The U.S. Supreme Court’s latest term, which ended this week as the justices began their summer recess, saw death-penalty opponents achieve some notable victories even as the Court moved further away from abolishing capital punishment.
In one of those wins Monday, the justices vacated an Alabama death-row inmate’s sentence after ruling the state had not given him adequate professional assistance to evaluate his mental health during his trial more than three decades ago. The Court said the state’s failure to provide James McWilliams with the experts required under one of its 1985 rulings made his sentence unconstitutional.

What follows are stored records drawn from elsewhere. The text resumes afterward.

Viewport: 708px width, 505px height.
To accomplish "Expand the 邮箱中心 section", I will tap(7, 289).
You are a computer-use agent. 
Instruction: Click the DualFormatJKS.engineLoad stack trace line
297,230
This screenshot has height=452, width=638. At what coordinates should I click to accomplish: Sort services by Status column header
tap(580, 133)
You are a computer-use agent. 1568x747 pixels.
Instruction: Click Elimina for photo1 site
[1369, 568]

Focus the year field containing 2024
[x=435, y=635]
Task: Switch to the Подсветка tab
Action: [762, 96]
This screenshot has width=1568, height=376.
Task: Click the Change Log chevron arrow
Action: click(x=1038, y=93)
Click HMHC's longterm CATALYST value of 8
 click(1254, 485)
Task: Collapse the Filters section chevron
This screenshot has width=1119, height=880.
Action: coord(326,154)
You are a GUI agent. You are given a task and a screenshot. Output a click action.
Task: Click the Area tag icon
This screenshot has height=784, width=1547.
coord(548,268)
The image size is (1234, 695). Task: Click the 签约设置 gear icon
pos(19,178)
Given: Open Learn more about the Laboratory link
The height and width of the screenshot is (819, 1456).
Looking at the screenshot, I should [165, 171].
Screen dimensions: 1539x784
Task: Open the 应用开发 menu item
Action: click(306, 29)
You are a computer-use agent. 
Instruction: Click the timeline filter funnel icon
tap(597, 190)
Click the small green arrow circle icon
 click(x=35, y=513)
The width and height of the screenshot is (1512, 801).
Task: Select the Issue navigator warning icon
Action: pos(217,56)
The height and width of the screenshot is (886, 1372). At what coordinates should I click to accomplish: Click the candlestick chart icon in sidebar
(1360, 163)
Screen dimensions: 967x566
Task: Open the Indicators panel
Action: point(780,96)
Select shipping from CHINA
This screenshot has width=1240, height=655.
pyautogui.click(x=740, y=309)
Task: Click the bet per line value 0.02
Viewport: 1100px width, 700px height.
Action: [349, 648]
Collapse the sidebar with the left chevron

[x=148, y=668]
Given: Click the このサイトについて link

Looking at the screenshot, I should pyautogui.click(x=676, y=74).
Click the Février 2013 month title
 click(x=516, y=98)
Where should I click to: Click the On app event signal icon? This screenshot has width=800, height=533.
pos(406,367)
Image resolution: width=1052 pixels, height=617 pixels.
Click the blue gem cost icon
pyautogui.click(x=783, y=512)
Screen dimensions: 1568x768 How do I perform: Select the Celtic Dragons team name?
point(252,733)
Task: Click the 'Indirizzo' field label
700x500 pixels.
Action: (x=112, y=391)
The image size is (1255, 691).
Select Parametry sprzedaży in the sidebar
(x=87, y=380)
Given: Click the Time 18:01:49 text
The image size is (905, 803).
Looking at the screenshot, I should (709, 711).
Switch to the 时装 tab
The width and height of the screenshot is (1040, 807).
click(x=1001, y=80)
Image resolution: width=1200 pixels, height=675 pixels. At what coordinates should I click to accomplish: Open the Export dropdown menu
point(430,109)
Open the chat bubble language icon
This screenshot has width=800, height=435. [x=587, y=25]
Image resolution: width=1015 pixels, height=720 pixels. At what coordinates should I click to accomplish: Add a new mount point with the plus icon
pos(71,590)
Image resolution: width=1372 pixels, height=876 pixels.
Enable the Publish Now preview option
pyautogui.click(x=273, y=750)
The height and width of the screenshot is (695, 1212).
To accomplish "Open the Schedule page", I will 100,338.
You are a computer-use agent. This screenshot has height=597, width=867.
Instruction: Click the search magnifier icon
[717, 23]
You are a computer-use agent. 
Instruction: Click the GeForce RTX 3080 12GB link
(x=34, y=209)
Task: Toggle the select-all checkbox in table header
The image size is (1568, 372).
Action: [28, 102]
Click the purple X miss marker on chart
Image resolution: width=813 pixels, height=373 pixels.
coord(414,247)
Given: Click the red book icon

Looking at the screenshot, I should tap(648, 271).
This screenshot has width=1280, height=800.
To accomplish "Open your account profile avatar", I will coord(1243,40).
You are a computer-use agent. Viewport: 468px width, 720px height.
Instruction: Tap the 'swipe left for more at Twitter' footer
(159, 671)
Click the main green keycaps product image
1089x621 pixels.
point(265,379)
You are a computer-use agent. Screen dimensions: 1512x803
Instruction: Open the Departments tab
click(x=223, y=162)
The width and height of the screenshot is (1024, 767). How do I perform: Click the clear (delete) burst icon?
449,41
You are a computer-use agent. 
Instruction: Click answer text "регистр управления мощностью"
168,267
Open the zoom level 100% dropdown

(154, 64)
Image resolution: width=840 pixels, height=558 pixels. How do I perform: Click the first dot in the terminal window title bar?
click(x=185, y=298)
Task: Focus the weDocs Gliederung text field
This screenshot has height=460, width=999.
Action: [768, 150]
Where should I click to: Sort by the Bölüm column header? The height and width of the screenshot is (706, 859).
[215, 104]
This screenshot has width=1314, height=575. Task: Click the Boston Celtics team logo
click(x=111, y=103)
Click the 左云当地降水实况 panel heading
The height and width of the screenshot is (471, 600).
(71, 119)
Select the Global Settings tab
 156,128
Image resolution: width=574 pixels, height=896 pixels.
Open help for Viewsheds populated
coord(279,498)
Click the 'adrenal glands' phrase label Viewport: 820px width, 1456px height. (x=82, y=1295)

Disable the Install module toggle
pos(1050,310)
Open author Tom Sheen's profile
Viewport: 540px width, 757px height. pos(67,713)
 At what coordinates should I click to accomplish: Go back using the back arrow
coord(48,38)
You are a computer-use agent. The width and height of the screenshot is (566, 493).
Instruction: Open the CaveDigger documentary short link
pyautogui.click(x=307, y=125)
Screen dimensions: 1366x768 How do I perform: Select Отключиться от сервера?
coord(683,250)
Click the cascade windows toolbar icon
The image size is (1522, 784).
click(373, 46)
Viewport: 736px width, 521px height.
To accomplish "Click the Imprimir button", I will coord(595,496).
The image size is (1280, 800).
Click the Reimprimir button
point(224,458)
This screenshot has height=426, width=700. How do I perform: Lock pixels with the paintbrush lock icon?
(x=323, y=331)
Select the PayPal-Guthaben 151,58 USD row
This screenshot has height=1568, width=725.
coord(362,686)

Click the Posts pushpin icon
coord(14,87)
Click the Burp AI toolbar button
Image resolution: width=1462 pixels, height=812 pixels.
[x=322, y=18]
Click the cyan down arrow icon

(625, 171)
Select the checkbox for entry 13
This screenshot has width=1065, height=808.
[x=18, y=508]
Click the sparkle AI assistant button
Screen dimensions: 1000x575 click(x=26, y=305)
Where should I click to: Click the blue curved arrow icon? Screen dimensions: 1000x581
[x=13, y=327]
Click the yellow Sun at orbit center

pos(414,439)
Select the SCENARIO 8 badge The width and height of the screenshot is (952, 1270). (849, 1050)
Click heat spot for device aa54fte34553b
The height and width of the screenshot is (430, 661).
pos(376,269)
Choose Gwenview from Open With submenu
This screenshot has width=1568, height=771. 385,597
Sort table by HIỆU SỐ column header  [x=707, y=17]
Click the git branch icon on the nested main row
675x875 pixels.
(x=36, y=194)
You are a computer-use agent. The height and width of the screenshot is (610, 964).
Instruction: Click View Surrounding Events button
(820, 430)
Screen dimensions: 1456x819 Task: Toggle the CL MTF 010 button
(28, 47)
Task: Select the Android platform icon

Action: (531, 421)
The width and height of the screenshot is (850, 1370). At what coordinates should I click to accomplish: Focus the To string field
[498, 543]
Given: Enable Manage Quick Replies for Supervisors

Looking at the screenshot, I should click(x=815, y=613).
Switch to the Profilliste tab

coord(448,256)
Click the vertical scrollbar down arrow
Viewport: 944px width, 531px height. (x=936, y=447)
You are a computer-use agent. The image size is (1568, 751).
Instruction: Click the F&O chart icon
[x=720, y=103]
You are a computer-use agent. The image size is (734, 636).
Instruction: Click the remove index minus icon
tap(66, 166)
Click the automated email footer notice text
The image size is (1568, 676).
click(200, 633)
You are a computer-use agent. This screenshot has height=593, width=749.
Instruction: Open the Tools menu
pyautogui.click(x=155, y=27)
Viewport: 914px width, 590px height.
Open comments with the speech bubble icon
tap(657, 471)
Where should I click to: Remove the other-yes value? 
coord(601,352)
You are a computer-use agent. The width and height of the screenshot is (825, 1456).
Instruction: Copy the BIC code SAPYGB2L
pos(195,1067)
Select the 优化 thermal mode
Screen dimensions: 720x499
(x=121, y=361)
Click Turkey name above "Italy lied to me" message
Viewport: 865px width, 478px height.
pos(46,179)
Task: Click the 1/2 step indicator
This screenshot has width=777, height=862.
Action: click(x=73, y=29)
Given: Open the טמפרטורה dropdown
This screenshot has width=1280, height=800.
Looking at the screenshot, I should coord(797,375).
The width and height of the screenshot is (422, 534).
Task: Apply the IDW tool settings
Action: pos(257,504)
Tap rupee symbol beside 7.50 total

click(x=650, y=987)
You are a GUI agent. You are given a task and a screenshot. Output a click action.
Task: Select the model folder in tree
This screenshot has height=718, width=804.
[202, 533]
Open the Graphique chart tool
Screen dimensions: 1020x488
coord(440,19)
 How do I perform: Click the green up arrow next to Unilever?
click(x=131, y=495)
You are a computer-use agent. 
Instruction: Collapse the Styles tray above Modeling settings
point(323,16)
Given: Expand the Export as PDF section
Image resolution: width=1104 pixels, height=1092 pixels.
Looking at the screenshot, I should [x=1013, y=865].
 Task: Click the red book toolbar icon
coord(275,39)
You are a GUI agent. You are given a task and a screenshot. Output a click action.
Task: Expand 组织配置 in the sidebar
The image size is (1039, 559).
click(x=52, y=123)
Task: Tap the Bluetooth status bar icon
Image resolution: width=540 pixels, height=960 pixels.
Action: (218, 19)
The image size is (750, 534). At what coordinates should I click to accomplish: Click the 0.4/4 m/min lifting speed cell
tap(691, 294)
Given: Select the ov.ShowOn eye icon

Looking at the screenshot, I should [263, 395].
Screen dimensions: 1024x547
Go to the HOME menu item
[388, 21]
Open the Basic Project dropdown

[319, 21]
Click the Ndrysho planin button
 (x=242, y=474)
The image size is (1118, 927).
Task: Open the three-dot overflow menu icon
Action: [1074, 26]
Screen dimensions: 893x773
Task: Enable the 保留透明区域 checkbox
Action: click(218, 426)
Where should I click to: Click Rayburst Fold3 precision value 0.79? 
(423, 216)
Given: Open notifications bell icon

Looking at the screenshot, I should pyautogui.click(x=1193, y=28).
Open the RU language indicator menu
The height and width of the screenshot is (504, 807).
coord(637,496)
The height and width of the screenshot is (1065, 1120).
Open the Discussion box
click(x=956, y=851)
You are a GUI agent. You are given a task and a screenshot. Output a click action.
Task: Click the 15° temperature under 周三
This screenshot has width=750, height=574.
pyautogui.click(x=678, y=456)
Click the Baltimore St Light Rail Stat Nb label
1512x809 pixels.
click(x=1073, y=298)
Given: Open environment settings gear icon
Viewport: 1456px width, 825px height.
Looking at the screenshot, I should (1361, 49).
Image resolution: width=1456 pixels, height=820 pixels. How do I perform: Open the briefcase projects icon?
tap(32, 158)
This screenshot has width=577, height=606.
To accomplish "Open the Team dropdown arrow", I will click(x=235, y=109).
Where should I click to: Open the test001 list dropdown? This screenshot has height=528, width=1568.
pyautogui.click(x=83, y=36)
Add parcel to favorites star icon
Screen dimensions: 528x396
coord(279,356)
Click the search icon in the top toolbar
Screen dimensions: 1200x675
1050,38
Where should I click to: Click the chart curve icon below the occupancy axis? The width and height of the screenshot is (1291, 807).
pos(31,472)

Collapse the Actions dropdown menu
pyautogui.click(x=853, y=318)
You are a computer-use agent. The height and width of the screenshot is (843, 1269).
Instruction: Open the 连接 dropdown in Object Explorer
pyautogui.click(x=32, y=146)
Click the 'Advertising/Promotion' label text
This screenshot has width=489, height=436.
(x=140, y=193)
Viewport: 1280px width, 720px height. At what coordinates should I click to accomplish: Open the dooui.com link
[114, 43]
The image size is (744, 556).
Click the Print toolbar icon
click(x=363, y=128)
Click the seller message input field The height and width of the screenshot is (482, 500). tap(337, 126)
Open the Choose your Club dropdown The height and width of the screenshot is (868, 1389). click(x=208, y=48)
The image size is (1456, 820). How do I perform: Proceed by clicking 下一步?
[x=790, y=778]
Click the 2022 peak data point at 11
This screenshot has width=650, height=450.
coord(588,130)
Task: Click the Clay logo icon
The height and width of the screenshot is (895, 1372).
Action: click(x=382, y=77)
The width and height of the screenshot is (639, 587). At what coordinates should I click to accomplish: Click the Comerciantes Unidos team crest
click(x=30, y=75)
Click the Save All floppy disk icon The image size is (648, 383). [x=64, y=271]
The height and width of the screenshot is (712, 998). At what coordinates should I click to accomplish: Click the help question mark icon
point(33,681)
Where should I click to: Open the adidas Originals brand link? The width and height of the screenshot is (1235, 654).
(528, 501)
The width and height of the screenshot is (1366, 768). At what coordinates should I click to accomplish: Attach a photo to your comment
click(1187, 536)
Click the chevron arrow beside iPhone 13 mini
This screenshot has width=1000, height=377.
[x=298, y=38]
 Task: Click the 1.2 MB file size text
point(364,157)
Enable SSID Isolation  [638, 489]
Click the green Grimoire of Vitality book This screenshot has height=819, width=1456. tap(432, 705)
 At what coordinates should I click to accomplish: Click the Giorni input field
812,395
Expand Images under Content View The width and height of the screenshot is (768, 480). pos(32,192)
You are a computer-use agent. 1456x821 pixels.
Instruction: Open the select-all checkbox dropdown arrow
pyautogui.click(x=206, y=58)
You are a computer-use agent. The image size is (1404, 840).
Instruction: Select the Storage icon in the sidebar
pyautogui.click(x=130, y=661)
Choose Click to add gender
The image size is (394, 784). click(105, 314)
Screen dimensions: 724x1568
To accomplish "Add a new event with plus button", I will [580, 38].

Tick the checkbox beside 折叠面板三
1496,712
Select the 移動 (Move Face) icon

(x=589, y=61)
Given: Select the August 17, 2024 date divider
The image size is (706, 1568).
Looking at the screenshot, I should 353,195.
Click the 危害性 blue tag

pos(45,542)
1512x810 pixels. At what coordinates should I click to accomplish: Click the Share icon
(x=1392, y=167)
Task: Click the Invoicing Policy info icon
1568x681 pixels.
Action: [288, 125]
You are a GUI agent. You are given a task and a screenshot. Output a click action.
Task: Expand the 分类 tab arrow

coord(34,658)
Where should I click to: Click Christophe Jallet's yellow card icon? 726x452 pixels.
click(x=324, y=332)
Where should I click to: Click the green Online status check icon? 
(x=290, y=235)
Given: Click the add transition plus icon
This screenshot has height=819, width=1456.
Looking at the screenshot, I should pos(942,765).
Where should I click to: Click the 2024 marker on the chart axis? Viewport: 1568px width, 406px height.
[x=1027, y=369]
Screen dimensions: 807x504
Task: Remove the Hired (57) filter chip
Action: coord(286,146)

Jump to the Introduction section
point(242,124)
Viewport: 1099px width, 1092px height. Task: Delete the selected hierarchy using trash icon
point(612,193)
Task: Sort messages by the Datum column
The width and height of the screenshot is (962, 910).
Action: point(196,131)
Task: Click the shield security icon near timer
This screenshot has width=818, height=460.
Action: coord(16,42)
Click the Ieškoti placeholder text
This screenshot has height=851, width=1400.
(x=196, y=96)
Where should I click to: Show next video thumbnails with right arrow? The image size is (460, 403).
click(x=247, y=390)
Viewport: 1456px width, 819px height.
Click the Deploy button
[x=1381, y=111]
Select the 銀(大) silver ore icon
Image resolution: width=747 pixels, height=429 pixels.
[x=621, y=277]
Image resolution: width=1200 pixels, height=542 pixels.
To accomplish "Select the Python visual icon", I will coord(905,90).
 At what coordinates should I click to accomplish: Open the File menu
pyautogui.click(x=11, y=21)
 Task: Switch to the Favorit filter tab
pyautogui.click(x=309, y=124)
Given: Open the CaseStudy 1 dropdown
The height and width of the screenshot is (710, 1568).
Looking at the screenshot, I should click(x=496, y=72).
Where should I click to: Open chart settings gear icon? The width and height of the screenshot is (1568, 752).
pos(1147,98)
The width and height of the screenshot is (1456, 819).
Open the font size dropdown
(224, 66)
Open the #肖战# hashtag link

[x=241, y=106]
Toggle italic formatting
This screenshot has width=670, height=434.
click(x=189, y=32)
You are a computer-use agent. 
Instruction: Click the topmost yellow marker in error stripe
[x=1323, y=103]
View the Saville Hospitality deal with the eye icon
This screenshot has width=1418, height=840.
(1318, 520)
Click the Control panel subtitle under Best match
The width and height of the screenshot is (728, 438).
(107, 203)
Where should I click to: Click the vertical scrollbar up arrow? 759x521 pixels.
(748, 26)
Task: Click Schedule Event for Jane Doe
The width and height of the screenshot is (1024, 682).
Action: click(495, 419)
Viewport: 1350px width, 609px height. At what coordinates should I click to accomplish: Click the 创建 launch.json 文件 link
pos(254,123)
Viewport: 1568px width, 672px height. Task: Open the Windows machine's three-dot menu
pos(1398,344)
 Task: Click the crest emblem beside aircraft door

“Since Alabama’s provision of mental-health assistance fell so dramatically short of what Ake [v. Oklahoma] requires,” Justice Stephen Breyer wrote for the majority, “we must conclude that the Alabama court decision affirming McWilliams’s conviction and sentence was ‘contrary to, or involved an unreasonable application of, clearly established Federal law.’” He quoted from a federal statute governing certain appeals from state courts.
In Ake, the Court ruled that states must provide impoverished defendants with access to “sufficiently independent” mental-health experts for help during trials. Shortly after that ruling came down, McWilliams was charged with the rape and murder of a convenience-store clerk. The trial court appointed John Goff, a neuropsychologist who worked for the state’s Department of Mental Health, to evaluate McWilliams as a neutral party. After he filed his report, the court denied the defense’s request for an independent expert to help them understand the report and its implications.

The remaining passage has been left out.